- **What needs to be done**
Rewrite the part of the records that opens with the line containing "Screen dimensions: 748x591" and closes with the line containing "Open the settings checklist toolbar icon", swapping "checklist" for "dropdown" and leaving everything else as it stands.

- **Record set**
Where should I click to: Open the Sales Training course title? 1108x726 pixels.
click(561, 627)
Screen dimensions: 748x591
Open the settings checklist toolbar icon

==

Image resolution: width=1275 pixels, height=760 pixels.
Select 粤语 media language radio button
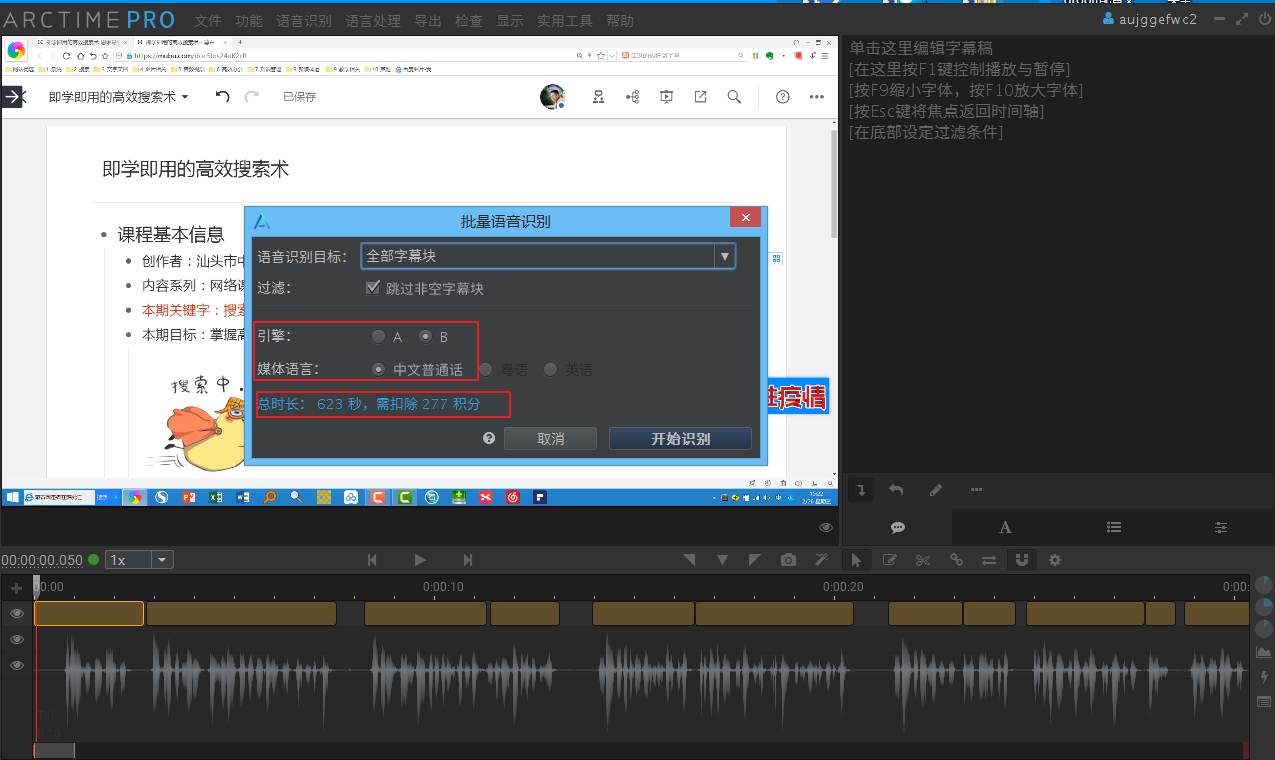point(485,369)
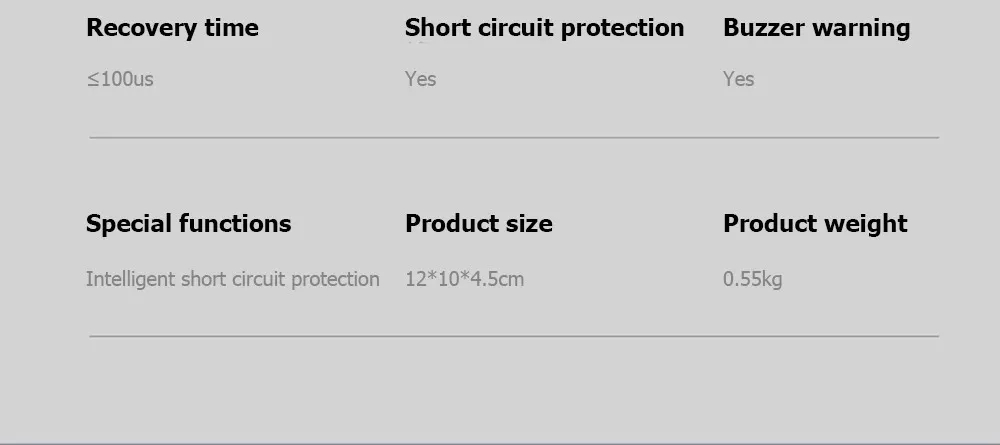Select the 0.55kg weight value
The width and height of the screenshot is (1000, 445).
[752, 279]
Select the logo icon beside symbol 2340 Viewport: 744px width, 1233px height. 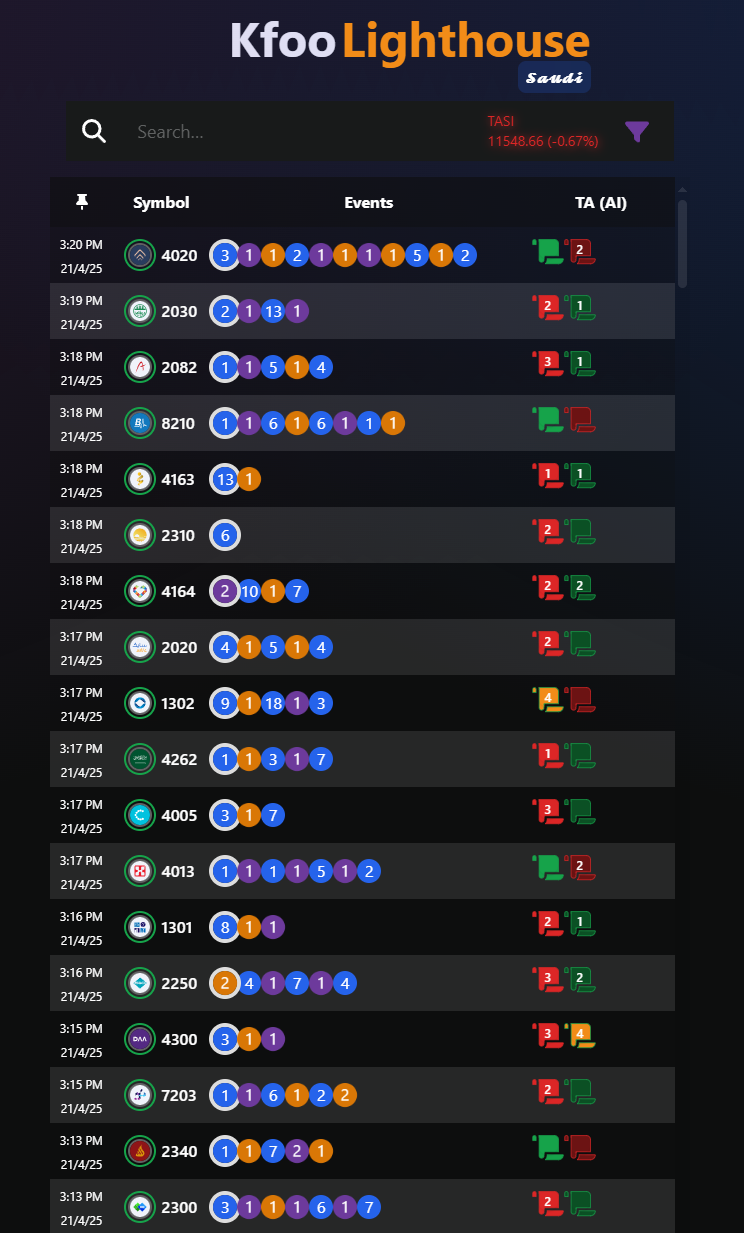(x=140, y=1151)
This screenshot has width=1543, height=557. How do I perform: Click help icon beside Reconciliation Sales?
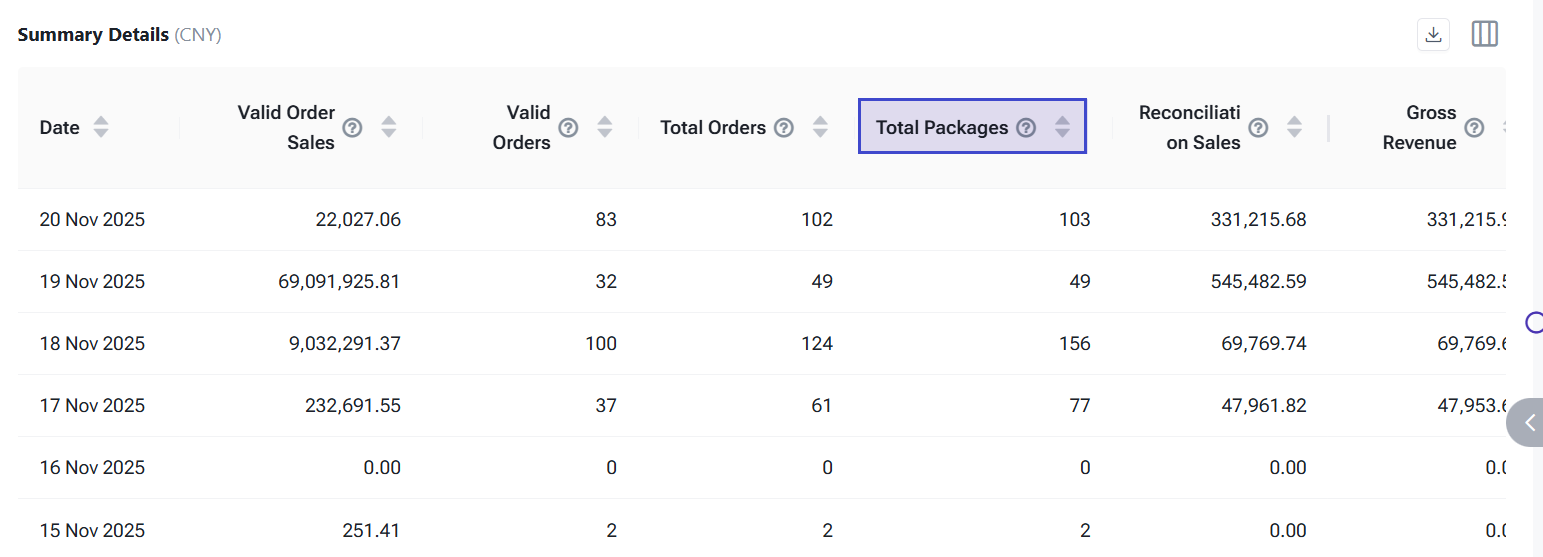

* * *

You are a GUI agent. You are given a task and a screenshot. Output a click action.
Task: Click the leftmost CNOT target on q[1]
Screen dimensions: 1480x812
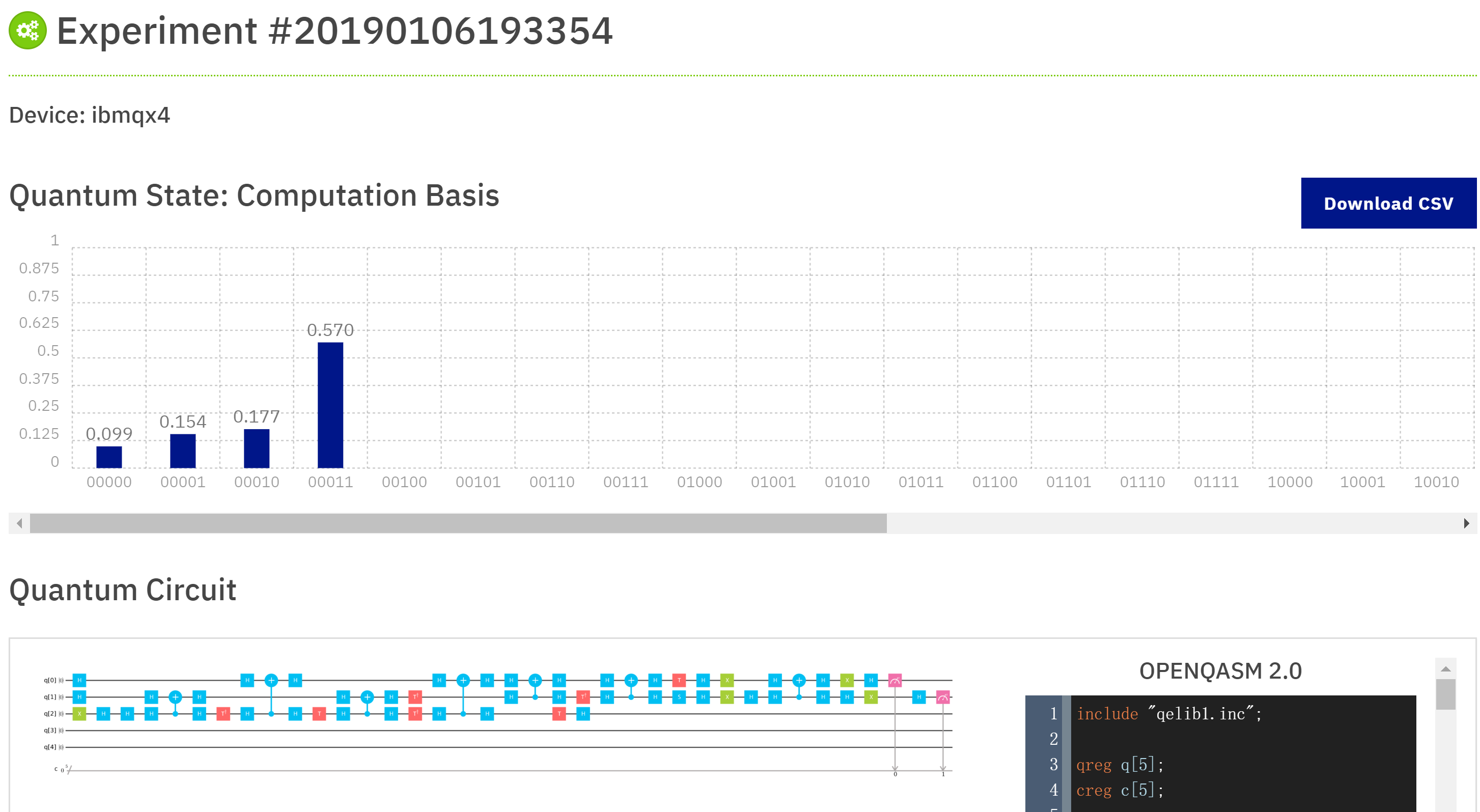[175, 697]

- **Full answer**
Screen dimensions: 748x591
Open the settings dropdown toolbar icon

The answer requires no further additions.